* Problem to work on: Print out the entries that follow exactly, missing none.

* Given data:
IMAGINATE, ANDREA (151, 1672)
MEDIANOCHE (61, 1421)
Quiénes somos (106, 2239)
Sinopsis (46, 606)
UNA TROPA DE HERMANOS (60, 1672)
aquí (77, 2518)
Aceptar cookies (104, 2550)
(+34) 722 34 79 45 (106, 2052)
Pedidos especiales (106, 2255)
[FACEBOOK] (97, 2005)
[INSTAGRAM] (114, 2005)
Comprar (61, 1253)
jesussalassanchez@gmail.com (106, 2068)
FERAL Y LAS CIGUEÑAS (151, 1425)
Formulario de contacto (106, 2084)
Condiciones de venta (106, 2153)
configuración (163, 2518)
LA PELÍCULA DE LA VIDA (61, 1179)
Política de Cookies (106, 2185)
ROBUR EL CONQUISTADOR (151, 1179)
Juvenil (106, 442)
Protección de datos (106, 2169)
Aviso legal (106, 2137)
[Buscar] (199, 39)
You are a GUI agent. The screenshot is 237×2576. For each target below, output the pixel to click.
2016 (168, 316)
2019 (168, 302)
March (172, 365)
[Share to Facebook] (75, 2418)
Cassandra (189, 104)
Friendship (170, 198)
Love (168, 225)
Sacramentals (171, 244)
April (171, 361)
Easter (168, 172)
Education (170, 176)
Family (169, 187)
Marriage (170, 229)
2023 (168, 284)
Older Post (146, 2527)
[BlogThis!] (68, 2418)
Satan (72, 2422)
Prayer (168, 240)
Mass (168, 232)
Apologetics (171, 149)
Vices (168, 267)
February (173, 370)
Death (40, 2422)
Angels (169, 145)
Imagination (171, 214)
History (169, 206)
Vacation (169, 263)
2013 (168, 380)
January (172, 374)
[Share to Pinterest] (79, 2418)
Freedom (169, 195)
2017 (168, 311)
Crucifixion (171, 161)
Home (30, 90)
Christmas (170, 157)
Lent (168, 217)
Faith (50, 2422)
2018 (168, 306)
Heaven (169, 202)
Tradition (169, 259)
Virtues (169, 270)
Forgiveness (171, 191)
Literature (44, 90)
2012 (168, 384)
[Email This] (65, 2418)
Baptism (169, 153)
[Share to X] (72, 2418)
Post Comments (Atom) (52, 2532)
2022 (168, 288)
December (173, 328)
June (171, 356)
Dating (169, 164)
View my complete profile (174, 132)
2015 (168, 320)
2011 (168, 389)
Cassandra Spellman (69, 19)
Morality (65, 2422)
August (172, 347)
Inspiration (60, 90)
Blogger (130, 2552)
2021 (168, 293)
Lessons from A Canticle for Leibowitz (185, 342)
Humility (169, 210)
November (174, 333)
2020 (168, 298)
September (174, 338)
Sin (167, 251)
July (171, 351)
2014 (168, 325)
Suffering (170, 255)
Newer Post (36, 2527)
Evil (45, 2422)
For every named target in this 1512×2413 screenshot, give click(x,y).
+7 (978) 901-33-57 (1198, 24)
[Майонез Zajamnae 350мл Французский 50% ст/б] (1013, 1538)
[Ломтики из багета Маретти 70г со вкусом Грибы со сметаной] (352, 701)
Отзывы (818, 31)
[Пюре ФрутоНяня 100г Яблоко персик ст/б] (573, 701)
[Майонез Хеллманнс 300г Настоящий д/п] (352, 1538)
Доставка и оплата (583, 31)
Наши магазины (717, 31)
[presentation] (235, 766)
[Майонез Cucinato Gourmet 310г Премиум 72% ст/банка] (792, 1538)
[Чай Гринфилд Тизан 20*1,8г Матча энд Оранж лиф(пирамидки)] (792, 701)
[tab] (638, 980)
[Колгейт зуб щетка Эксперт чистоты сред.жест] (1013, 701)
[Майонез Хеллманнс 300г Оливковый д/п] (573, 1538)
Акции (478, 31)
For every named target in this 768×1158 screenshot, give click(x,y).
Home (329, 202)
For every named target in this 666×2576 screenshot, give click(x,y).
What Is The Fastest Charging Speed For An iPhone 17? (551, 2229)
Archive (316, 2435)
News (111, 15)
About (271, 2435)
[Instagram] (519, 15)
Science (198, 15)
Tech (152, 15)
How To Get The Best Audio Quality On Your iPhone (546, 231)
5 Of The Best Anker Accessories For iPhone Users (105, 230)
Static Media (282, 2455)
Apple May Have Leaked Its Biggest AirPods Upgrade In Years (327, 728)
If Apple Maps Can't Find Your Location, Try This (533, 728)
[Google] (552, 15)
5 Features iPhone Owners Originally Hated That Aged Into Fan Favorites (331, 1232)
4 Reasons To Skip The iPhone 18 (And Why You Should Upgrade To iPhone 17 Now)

* Written answer:
IMAGINATE, ANDREA (151, 1672)
MEDIANOCHE (61, 1421)
Quiénes somos (106, 2239)
Sinopsis (46, 606)
UNA TROPA DE HERMANOS (60, 1672)
aquí (77, 2518)
Aceptar cookies (104, 2550)
(+34) 722 34 79 45 (106, 2052)
Pedidos especiales (106, 2255)
[FACEBOOK] (97, 2005)
[INSTAGRAM] (114, 2005)
Comprar (61, 1253)
jesussalassanchez@gmail.com (106, 2068)
FERAL Y LAS CIGUEÑAS (151, 1425)
Formulario de contacto (106, 2084)
Condiciones de venta (106, 2153)
configuración (163, 2518)
LA PELÍCULA DE LA VIDA (61, 1179)
Política de Cookies (106, 2185)
ROBUR EL CONQUISTADOR (151, 1179)
Juvenil (106, 442)
Protección de datos (106, 2169)
Aviso legal (106, 2137)
[Buscar] (199, 39)
You are a GUI agent. The screenshot is 237×2576. For each target below, output the pixel to click.
2016 (168, 316)
2019 (168, 302)
March (172, 365)
[Share to Facebook] (75, 2418)
Cassandra (189, 104)
Friendship (170, 198)
Love (168, 225)
Sacramentals (171, 244)
April (171, 361)
Easter (168, 172)
Education (170, 176)
Family (169, 187)
Marriage (170, 229)
2023 (168, 284)
Older Post (146, 2527)
[BlogThis!] (68, 2418)
Satan (72, 2422)
Prayer (168, 240)
Mass (168, 232)
Apologetics (171, 149)
Vices (168, 267)
February (173, 370)
Death (40, 2422)
Angels (169, 145)
Imagination (171, 214)
History (169, 206)
Vacation (169, 263)
2013 (168, 380)
January (172, 374)
[Share to Pinterest] (79, 2418)
Freedom (169, 195)
2017 (168, 311)
Crucifixion (171, 161)
Home (30, 90)
Christmas (170, 157)
Lent (168, 217)
Faith (50, 2422)
2018 (168, 306)
Heaven (169, 202)
Tradition (169, 259)
Virtues (169, 270)
Forgiveness (171, 191)
Literature (44, 90)
2012 (168, 384)
[Email This] (65, 2418)
Baptism (169, 153)
[Share to X] (72, 2418)
Post Comments (Atom) (52, 2532)
2022 (168, 288)
December (173, 328)
June (171, 356)
Dating (169, 164)
View my complete profile (174, 132)
2015 (168, 320)
2011 (168, 389)
Cassandra Spellman (69, 19)
Morality (65, 2422)
August (172, 347)
Inspiration (60, 90)
Blogger (130, 2552)
2021 (168, 293)
Lessons from A Canticle for Leibowitz (185, 342)
Humility (169, 210)
November (174, 333)
2020 (168, 298)
September (174, 338)
Sin (167, 251)
July (171, 351)
2014 (168, 325)
Suffering (170, 255)
Newer Post (36, 2527)
Evil (45, 2422)
For every named target in this 1512×2413 screenshot, give click(x,y).
+7 (978) 901-33-57 (1198, 24)
[Майонез Zajamnae 350мл Французский 50% ст/б] (1013, 1538)
[Ломтики из багета Маретти 70г со вкусом Грибы со сметаной] (352, 701)
Отзывы (818, 31)
[Пюре ФрутоНяня 100г Яблоко персик ст/б] (573, 701)
[Майонез Хеллманнс 300г Настоящий д/п] (352, 1538)
Доставка и оплата (583, 31)
Наши магазины (717, 31)
[presentation] (235, 766)
[Майонез Cucinato Gourmet 310г Премиум 72% ст/банка] (792, 1538)
[Чай Гринфилд Тизан 20*1,8г Матча энд Оранж лиф(пирамидки)] (792, 701)
[tab] (638, 980)
[Колгейт зуб щетка Эксперт чистоты сред.жест] (1013, 701)
[Майонез Хеллманнс 300г Оливковый д/п] (573, 1538)
Акции (478, 31)
For every named target in this 768×1158 screenshot, give click(x,y).
Home (329, 202)
For every named target in this 666×2576 screenshot, give click(x,y).
What Is The Fastest Charging Speed For An iPhone 17? (551, 2229)
Archive (316, 2435)
News (111, 15)
About (271, 2435)
[Instagram] (519, 15)
Science (198, 15)
Tech (152, 15)
How To Get The Best Audio Quality On Your iPhone (546, 231)
5 Of The Best Anker Accessories For iPhone Users (105, 230)
Static Media (282, 2455)
Apple May Have Leaked Its Biggest AirPods Upgrade In Years (327, 728)
If Apple Maps Can't Find Your Location, Try This (533, 728)
[Google] (552, 15)
5 Features iPhone Owners Originally Hated That Aged Into Fan Favorites (331, 1232)
4 Reasons To Skip The iPhone 18 (And Why You Should Upgrade To iPhone 17 Now)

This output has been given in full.